§ **Given passage**:
————
City Council members gathered with city management and staff Oct. 28 for a review of progress on dozens of targets set in a five-year city plan running through 2023. The document, Austin Strategic Direction 2023, or SD23, was put together as the first of several short-term policy and management guides for the city to meet its long-term goals set in the 30-year Imagine Austin comprehensive plan.

“We have 15,000 employees, we have a $4.5 billion budget, and it takes a lot to make sure that we are still moving in a direction that is with your priorities front and center. And this document, this Strategic Direction 2023 really displays that," City Manager Spencer Cronk told council.

SD23 divides Austin's priorities into six main categories which inform council actions and annual budget planning. These areas, or strategic outcomes, include: culture and lifelong learning; economic opportunity and affordability; government that works for all; health and environment; mobility; and safety. Cronk said the Oct. 28 session offered officials an opportunity to "refocus" more than halfway through the five-year plan's timeline.

“In order for this to be successful, we need to make sure that we have the buy-in from our council and from our community that this is the direction that we need to be going in," he said.
Council members and staff spent most of their hours-long review parsing through Austin's progress in each of the six outcome areas and laying out individual priorities for the coming years.

Housing


On affordable housing creation—a priority the city is falling well behind on—several council members requested more information on the Austin's housing pipeline and where new homes and apartments are coming from. Reporting on housing goals from the city and nonprofit HousingWorks Austin centers on new housing construction, which District 5 Council Member Ann Kitchen said does not represent a "complete picture" of new housing coming to town.

"It’s just a snapshot in time, although we’re starting to get trends, of what actually was built that year. And it doesn't even account for what's already been approved," Kitchen said. "It doesn't really tell us how we're doing or how we’re trending."

Kitchen also suggested a change in how council and staff broadcast their work on city homeless strategy. While SD23 reporting shows Austin being on track for several homeless housing and service goals—result based only on information from 2019 and 2020—Kitchen said the divisiveness of the high-profile issue warrants more transparency as the city looks to pour millions into its own initiatives and contracts with local organizations for care and housing.
————
§ **Task instructions**:
**A)** Retype the article on the Austin City Council's SD23 review from "SD23 divides Austin's" up to and including "five-year plan's timeline.", keeping every character unchanged.
**B)** In the article on the Austin City Council's SD23 review, what budget amount does City Manager Spencer Cronk cite for the city?
**C)** Proceed with the article on the Austin City Council's SD23 review, beginning after its final sentence.
————
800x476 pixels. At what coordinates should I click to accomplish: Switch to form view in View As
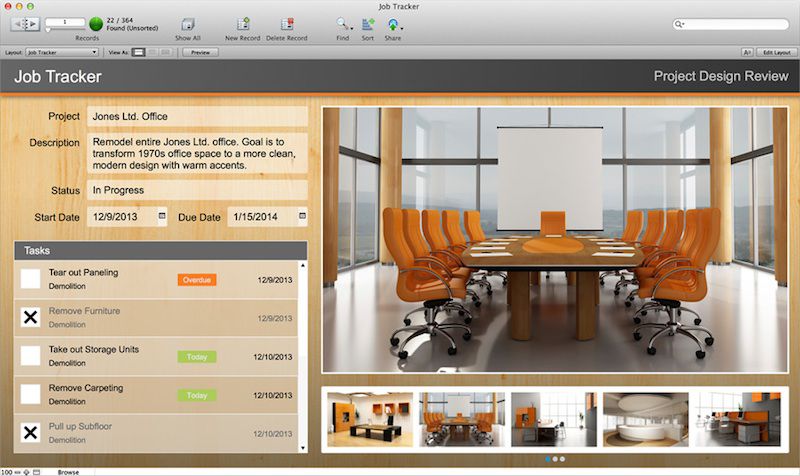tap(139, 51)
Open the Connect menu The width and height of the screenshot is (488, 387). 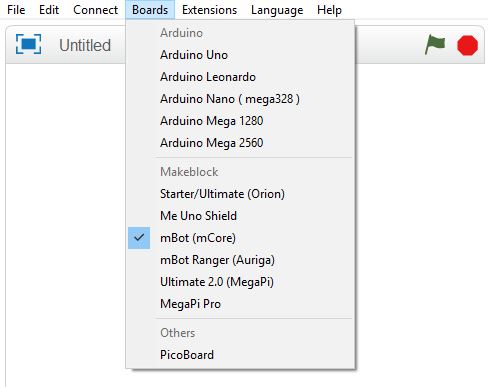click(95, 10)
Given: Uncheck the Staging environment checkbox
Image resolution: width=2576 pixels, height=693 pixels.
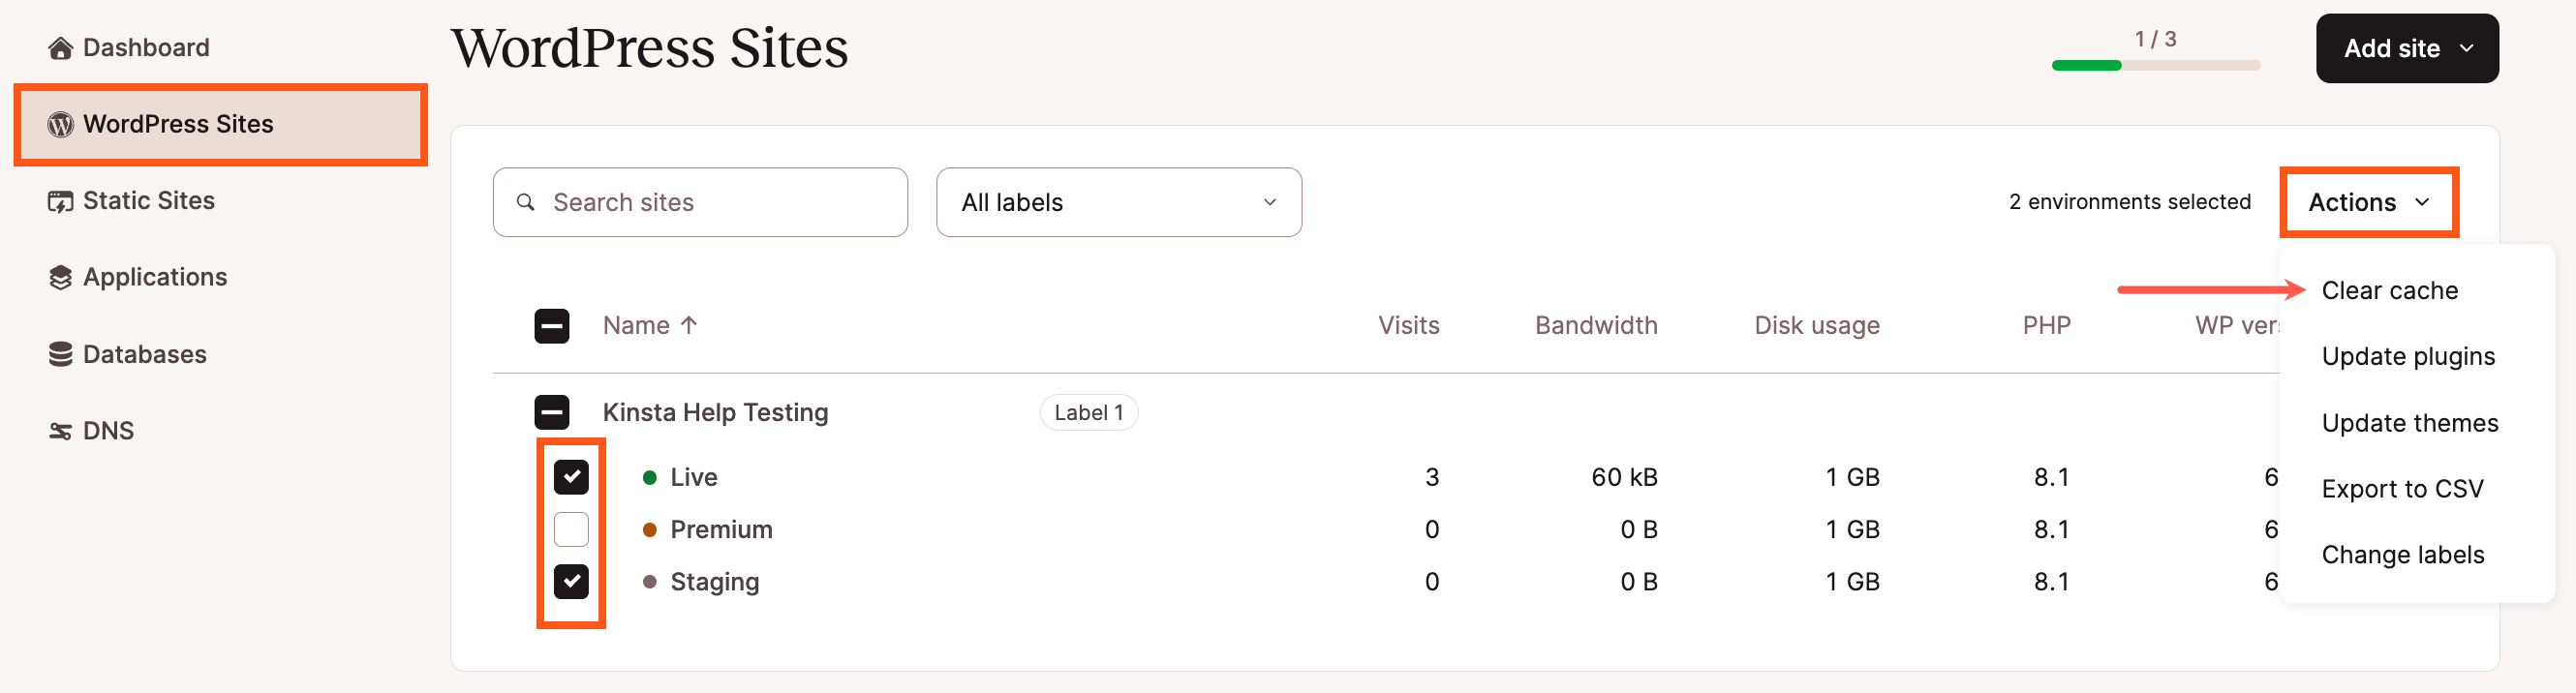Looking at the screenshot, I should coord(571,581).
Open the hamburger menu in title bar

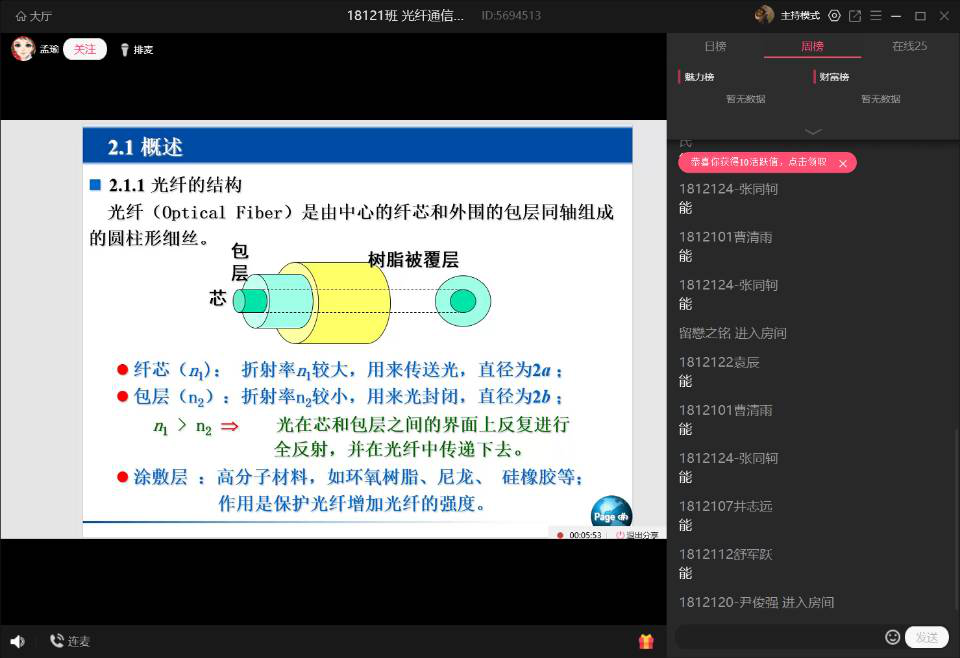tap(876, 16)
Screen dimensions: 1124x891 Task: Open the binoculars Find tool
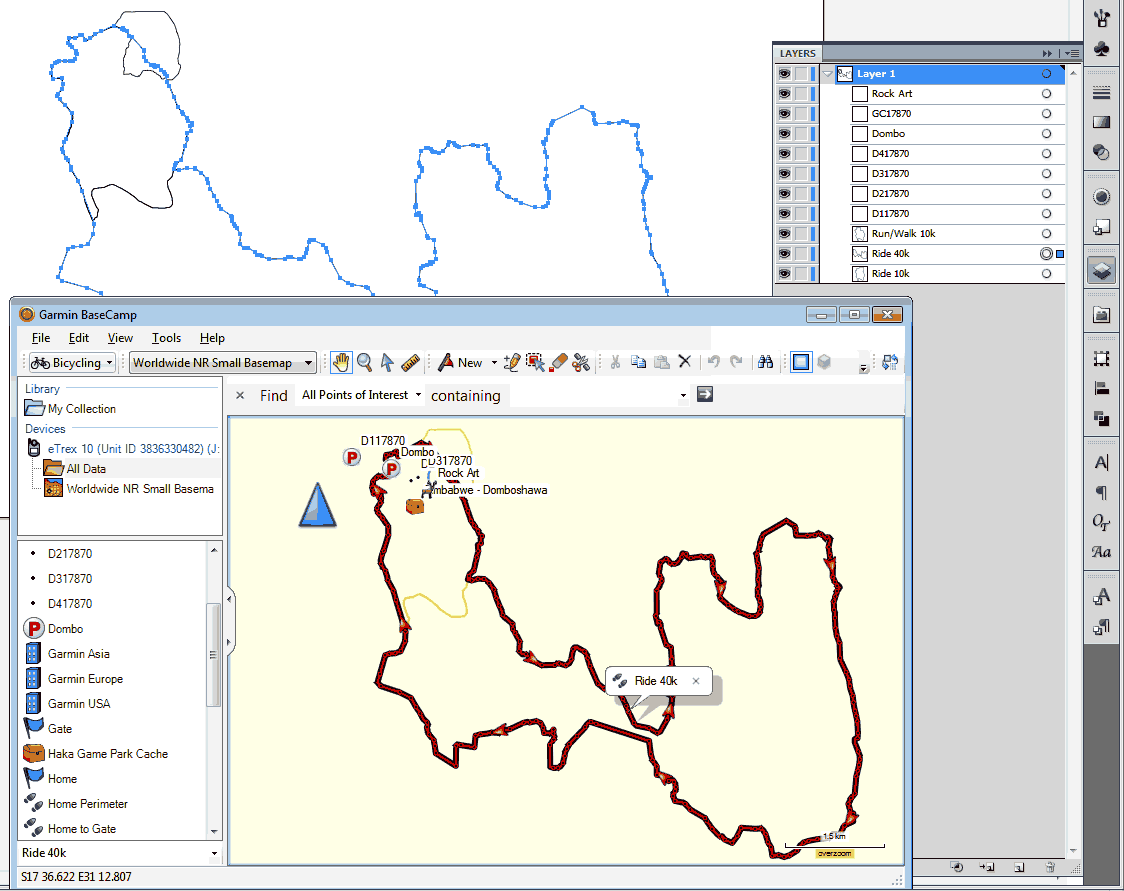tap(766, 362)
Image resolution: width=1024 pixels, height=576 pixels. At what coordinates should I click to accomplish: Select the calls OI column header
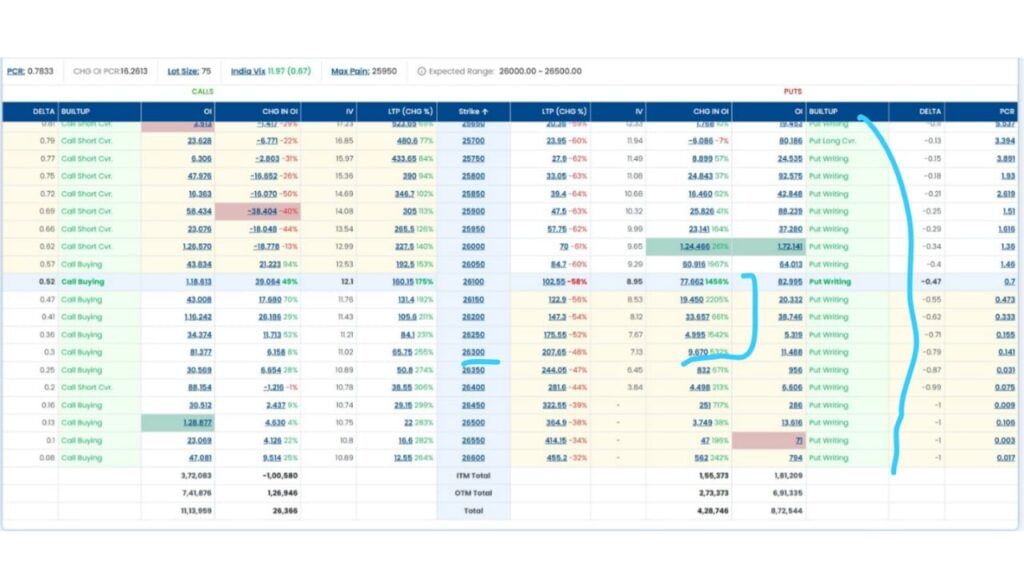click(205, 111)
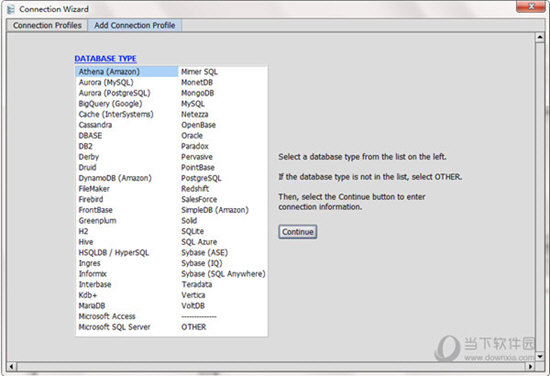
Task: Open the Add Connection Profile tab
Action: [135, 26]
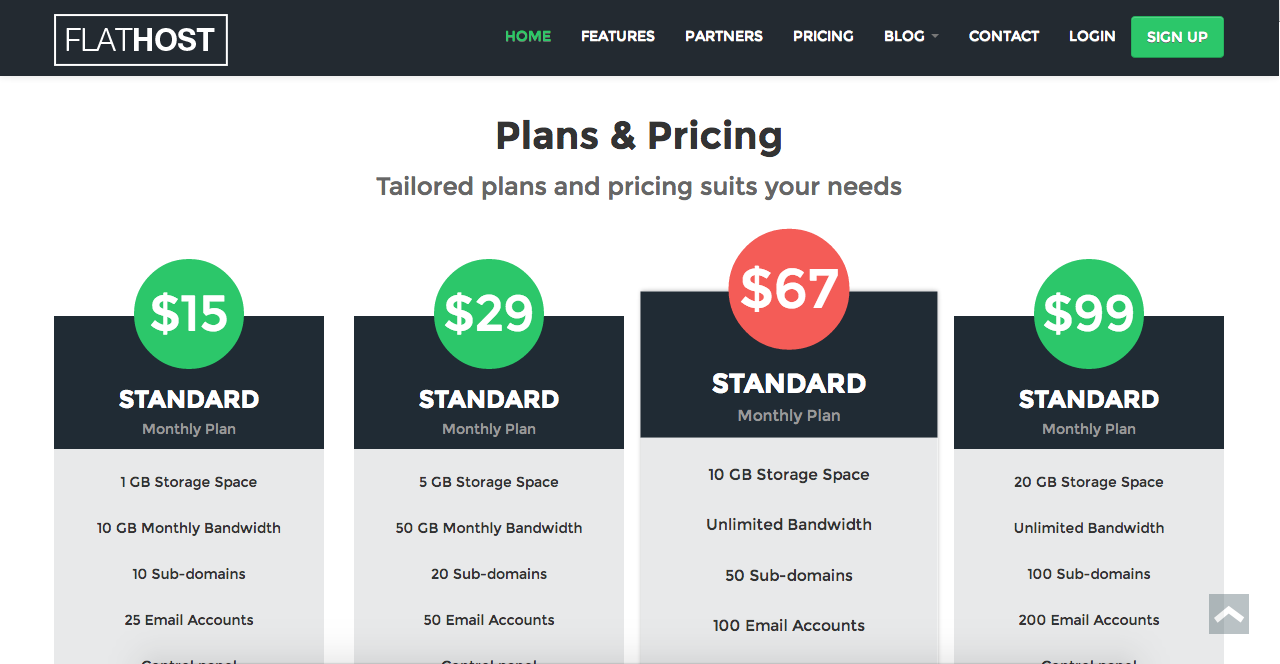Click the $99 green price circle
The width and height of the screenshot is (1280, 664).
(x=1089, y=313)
————
§ **Answers by item**:
**A)**
SD23 divides Austin's priorities into six main categories which inform council actions and annual budget planning. These areas, or strategic outcomes, include: culture and lifelong learning; economic opportunity and affordability; government that works for all; health and environment; mobility; and safety. Cronk said the Oct. 28 session offered officials an opportunity to "refocus" more than halfway through the five-year plan's timeline.

**B)** $4.5 billion

**C)**
“I think we need to accelerate and really take to the next level the way in which we communicate with the public what we’re doing with regard to homelessness response, because we’re not telling a story," she said. "We’re not telling a story about getting results and we’re not telling the story about what we’re doing."


Emergency response

District 10 Council Member Alison Alter also floated the idea of focusing on emergency response as a top indicator going forward given the effects of the COVID-19 pandemic and Winter Storm Uri on city operations.

Moving forward

The October forum was the first of two planned meetings city leaders will hold related to SD23 and next year's budget planning. Ahead of the next workshop, scheduled for January, council members also expressed a desire to dig deeper into the targets of the strategic plan and how their daily work supports those goals.


“What I would not like to see is council as a body getting off track from what the strategic direction is. And I think it would be good for us to consider how our policies and resolutions really fit into the strategic direction so we can close out 2023 strongly," District 6 Council Member Mackenzie Kelly said.
District 2 Council Member Vanessa Fuentes also requested an update to the performance measures displayed on the city's SD23 dashboard and referenced by city management throughout the Oct. 28 meeting. The webpage measures SD23 outcomes and shows Austin on track or nearing success on most of them, but much of the data displayed is also pulled from earlier years.

"We [should] have as much information from the community or as much data gathered to be able to showcase an accurate barometer of where we stand as a community in January ‘22," she said.